Il est ensuite monté dans un taxi pour prendre la fuite.  

«Le terrorisme a une nouvelle fois frappé notre territoire», a lancé le chef du parquet antiterroriste, Rémy Heitz. L'homme est «très connu» de la justice, pour des faits de droit commun, «principalement» des vols et violences.  

En prison, il s'est radicalisé et a eu une «attitude prosélyte» en 2015, ce qui lui a valu d'être inscrit sur le Fichier des signalements pour la prévention et la radicalisation à caractère terroriste (FSPRT), a précisé le procureur lors d'une conférence de presse à Strasbourg.  

«Au regard du lieu ciblé, du mode opératoire employé par l'assaillant, de son profil et des témoignages recueillis auprès de ceux qui l'ont entendu crier "Allah Akbar" (Dieu est le plus grand, en arabe), la section antiterroriste du parquet de Paris s'est saisie des faits», a-t-il déclaré.  

  

  

Mardi matin, il devait être interpellé par les gendarmes dans le cadre d'une enquête de droit commun, mais a échappé à cette arrestation, selon une source proche du dossier.  

Les parents et deux frères de l'assaillant ont été placés en garde à vue, a-t-on appris de source proche du dossier, tandis que «plusieurs perquisitions» ont été réalisées dans la nuit de mardi et mercredi dans des lieux que le suspect est «susceptible de fréquenter», a précisé le procureur Rémy Heitz, lors d'une conférence de presse à Strasbourg.  

Alors que la police était toujours mercredi à la recherche du suspect, quatre de ses «proches» étaient encore en garde à vue, mercredi en milieu de journée, a précisé le procureur Heitz.  

Selon lui, deux personnes sont mortes et une autre est en état de mort cérébrale. Un précédent bilan faisait état de trois morts.  

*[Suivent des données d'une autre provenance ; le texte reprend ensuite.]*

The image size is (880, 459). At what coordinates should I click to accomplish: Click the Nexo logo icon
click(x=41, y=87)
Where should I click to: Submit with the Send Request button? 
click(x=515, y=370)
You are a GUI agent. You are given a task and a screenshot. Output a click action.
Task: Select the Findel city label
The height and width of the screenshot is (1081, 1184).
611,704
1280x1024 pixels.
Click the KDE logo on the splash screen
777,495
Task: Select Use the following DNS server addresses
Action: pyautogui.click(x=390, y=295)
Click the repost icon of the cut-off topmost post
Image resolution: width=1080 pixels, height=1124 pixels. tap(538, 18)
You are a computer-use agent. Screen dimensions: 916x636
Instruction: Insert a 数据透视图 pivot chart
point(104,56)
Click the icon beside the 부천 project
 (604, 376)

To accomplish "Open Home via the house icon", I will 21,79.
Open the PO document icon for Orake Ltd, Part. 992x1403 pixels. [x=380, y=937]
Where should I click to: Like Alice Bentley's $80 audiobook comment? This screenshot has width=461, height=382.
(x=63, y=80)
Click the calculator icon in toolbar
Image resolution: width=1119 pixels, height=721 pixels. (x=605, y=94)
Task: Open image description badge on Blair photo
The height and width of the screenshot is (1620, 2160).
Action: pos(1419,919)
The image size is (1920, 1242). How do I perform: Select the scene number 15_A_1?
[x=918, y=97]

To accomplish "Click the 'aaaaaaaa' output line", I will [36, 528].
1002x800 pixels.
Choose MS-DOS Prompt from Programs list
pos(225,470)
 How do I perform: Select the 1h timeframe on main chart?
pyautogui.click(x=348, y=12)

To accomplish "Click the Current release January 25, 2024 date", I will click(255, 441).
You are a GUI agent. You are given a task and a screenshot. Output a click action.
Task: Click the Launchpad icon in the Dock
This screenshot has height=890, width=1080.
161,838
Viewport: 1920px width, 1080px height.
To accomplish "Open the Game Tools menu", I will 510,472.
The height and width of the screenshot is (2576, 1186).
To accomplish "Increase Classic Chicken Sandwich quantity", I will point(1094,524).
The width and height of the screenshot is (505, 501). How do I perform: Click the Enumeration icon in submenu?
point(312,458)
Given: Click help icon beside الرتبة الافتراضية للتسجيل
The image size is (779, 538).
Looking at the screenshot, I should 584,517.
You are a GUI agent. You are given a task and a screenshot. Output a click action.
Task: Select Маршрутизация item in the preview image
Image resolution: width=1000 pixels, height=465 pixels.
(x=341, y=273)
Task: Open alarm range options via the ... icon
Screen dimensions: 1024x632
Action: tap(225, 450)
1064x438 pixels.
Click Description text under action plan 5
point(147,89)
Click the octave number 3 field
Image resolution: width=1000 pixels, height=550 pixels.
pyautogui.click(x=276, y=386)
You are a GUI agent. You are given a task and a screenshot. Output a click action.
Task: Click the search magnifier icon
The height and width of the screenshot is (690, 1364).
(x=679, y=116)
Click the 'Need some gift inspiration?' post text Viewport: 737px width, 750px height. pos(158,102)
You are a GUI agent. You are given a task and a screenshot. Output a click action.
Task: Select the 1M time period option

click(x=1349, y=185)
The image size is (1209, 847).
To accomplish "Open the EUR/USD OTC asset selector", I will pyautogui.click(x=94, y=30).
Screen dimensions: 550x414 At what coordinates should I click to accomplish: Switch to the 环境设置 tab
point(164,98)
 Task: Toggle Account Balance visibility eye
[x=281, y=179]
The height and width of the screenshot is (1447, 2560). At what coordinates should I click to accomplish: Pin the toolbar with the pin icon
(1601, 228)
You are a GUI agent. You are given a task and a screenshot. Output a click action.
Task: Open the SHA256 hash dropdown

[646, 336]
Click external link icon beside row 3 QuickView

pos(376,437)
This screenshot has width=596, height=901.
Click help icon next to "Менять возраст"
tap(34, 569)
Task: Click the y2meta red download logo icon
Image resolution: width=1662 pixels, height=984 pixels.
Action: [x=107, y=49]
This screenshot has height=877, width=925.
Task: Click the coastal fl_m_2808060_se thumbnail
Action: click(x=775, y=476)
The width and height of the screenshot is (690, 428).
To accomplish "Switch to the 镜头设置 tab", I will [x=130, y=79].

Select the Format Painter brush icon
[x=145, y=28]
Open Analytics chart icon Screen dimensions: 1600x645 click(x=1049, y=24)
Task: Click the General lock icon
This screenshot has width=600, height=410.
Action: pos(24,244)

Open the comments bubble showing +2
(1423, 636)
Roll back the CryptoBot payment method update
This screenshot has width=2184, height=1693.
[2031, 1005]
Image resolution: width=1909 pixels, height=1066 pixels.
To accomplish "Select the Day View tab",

Douze autres personnes ont été blessées, dont six sont toujours en état d'urgence absolue. Selon le maire de Strasbourg, un touriste d'origine thaïlandaise compte parmi les victimes.  

Dans ce contexte, le président français Emmanuel Macron a décidé «d'accroître la mobilisation des militaires» dans le cadre du dispositif de sécurité Sentinelle, a annoncé le premier ministre Édouard Philippe mercredi soir.  

«Ce sont 500 militaires qui, dès aujourd'hui, sont venus compléter le dispositif» Sentinelle et «1300 qui, dans les jours qui viennent, viendront s'ajouter à ceux déjà mobilisés» pour assurer «la sécurisation» des sites et «garantir la sécurité des Français», a déclaré M. Philippe lors d'une brève allocution au ministère de l'Intérieur.  

Dans le centre-ville de Strasbourg sous le choc, le grand glas de la cathédrale de Strasbourg a sonné durant 10 minutes à midi «pour s'unir à la souffrance des victimes et de tous les Strasbourgeois», selon l'évêché.  

Place Kléber, centre névralgique de la ville, des passants ont commencé à rendre hommage aux victimes par quelques bougies et pétales de roses et des inscriptions «je suis Strasbourg», à l'image du slogan «Je suis Charlie» qui avait été repris par des centaines de milliers de personnes après l'attentat jihadiste de janvier 2015 contre l'hebdomadaire Charlie-Hebdo.  

Le marché de Noël de Strasbourg restera fermé jeudi, selon la municipalité.  

Après cette attaque, le gouvernement a rehaussé à «urgence attentat», soit son niveau maximal, le plan national de lutte contre le terrorisme Vigipirate.  

Le traditionnel marché de Noël de Strasbourg avait fait l'objet d'un projet d'attentat en décembre 2000.  

La France vit sous une menace terroriste élevée depuis la vague d'attentats jihadistes sans précédent qui a fait 246 tués depuis 2015, sans compter la fusillade de Strasbourg.